Hubungan Washington dan Tehran memang renggang dan penuh gejolak sejak masa pertama Trump menjabat. Saat itu, ia menarik AS dari kesepakatan nuklir 2015 atau Joint Comprehensive Plan of Action (JCPOA). Penarikan diri ini terjadi meskipun inspeksi independen membuktikan Iran mematuhi isi perjanjian, yang membatasi pengayaan uranium di fasilitas Fordow hingga 3,67 persen—cukup untuk produksi energi, jauh dari level yang dibutuhkan untuk senjata.

Analisis Dampak: Kesepakatan awal ini menjadi secercah harapan di tengah ketegangan yang memanas.

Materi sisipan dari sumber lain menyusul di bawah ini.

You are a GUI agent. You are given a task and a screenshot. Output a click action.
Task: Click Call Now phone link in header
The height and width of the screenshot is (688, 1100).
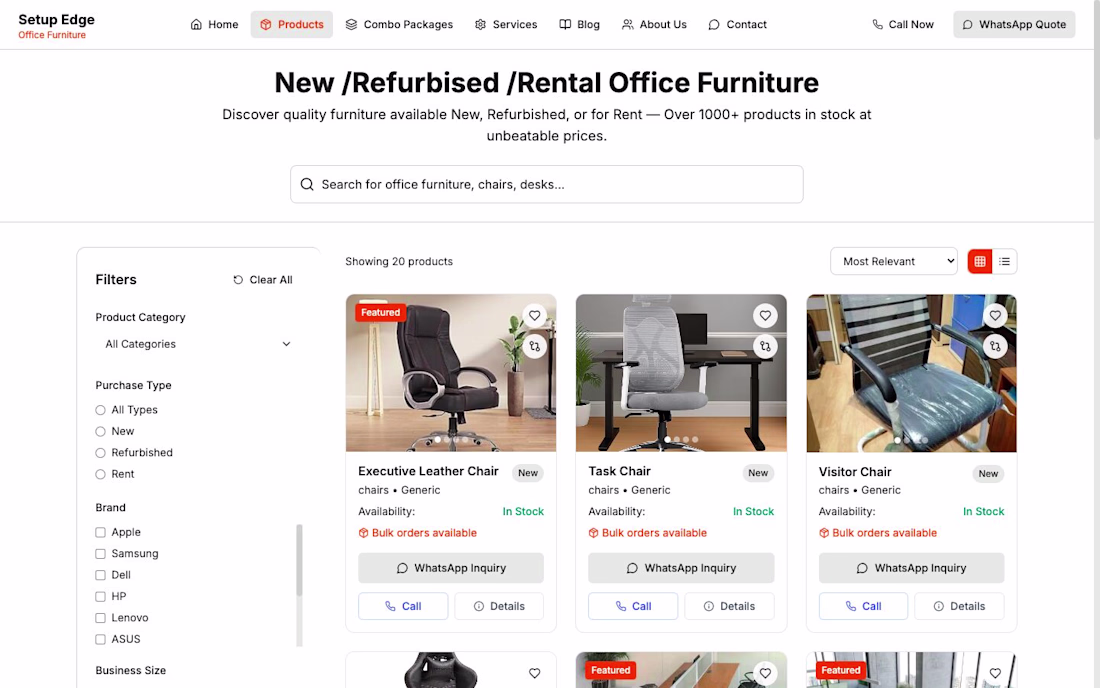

Jika berhasil, bukan hanya stabilitas kawasan Timur Tengah yang terjaga, tetapi juga harga minyak dunia bisa lebih stabil karena Selat Hormuz kembali aman dilalui. Namun, publik perlu waspada. Pengalaman masa lalu menunjukkan bahwa Trump kerap menarik diri dari perjanjian multilateral. Selain itu, ketidakhadiran pembahasan soal rudal balistik Iran dalam pernyataan Trump menimbulkan tanda tanya besar. Apakah ini hanya gencatan senjata sementara, atau benar-benar awal dari détente? Masyarakat global, khususnya negara-negara pengimpor minyak seperti Indonesia, harus bersiap menghadapi dua skenario: stabilitas harga energi atau eskalasi baru jika negosiasi gagal.